Data items
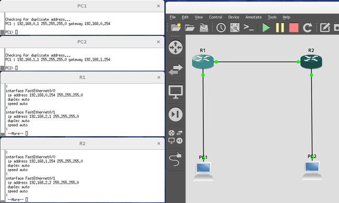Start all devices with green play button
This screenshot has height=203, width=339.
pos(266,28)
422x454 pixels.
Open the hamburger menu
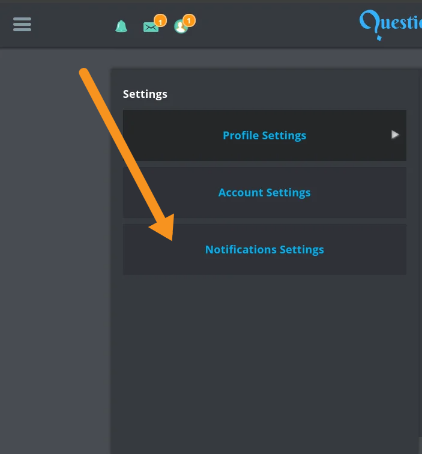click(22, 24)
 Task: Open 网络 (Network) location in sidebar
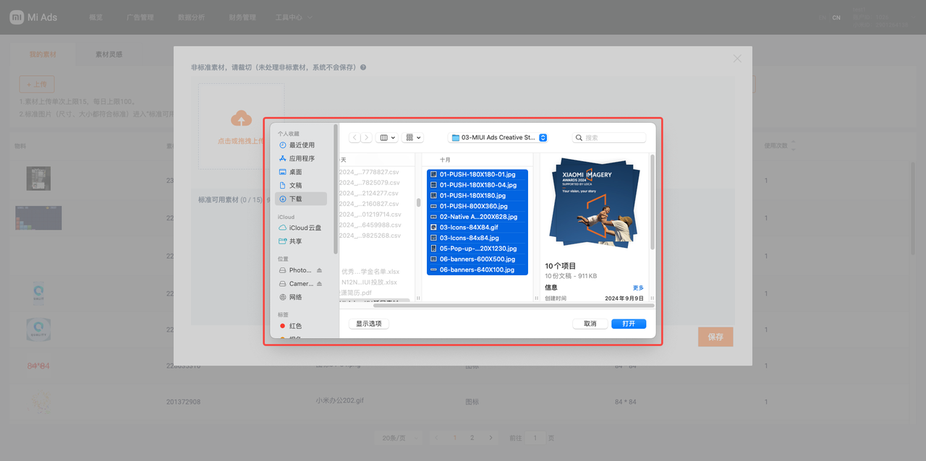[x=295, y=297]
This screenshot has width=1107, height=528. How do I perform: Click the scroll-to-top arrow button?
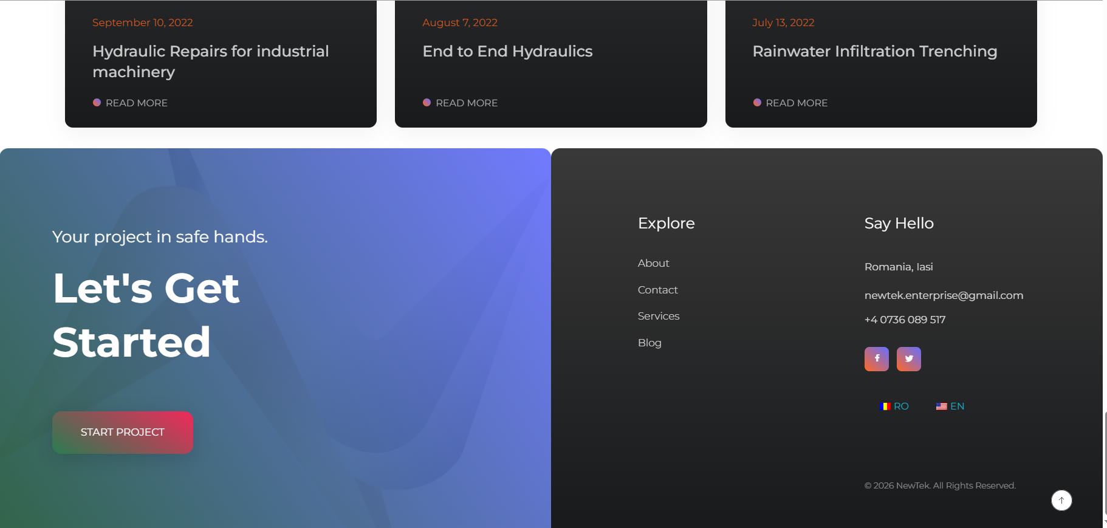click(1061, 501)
...
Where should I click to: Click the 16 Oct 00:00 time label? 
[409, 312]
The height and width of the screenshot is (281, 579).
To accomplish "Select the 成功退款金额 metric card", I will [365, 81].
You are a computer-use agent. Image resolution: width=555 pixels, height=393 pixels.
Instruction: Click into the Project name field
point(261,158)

WHAT TO PRODUCE
Every line that holds the string "pixels" must be copied from the records above.

WRITTEN ANSWER
422x454 pixels.
You are a computer-use agent. Image resolution: width=555 pixels, height=393 pixels.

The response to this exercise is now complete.